Lillian Nabwala Kilwake is a senior development and humanitarian professional with more than twenty-three years of experience working across the Horn of Africa, West Africa, and Europe. She currently serves as Gender and Prevention of Sexual Exploitation and Abuse (PSEA) Programme Specialist at UNICEF Kenya, where she provides strategic leadership on gender equality, safeguarding, and gender-transformative programming across both humanitarian and development contexts.  
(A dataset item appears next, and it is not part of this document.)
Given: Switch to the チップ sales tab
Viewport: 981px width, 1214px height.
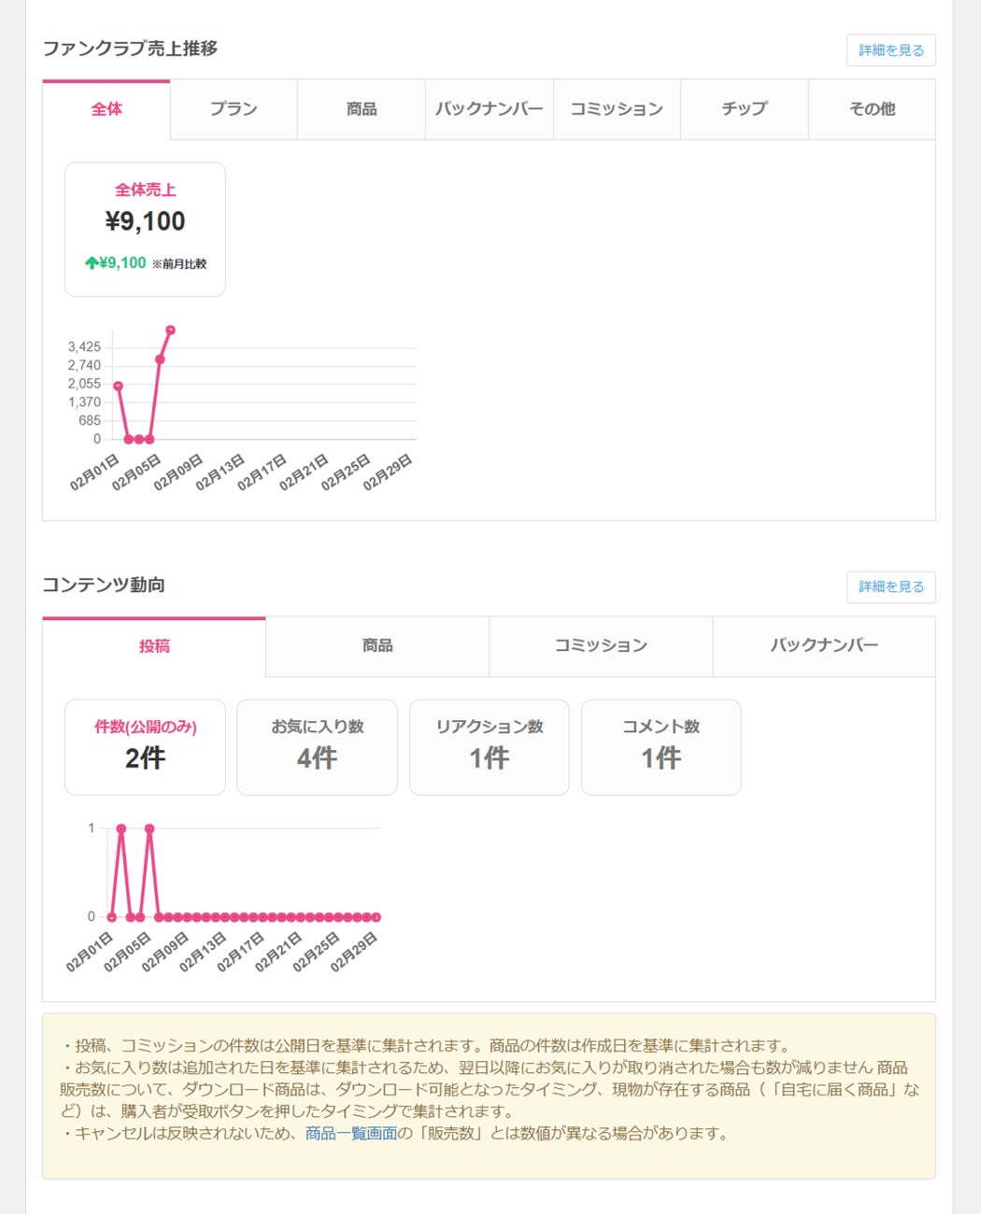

Her professional work focuses on advancing the rights and wellbeing of children, adolescents, women, and displaced populations through evidence-based policy engagement, programme design, and institutional accountability. In her current role, she leads gender analysis, supports the implementation of Gender Action Plans, strengthens organizational capacity on PSEA, and coordinates inter-agency gender and safeguarding efforts at national and UN Country Team levels. 

Her expertise spans gender equality, child protection, migration, refugee inclusion, and gender-based violence prevention and mitigation.  Prior to joining UNICEF, Kilwake held senior advisory and programme management positions with the Swiss Agency for Development and Cooperation, the Swedish International Development Cooperation Agency, and the UK Department for International Development. In these roles, she managed and influenced large-scale portfolios in migration and protection, humanitarian assistance, and social protection, while contributing to regional strategies, donor coordination mechanisms, and policy dialogue processes. 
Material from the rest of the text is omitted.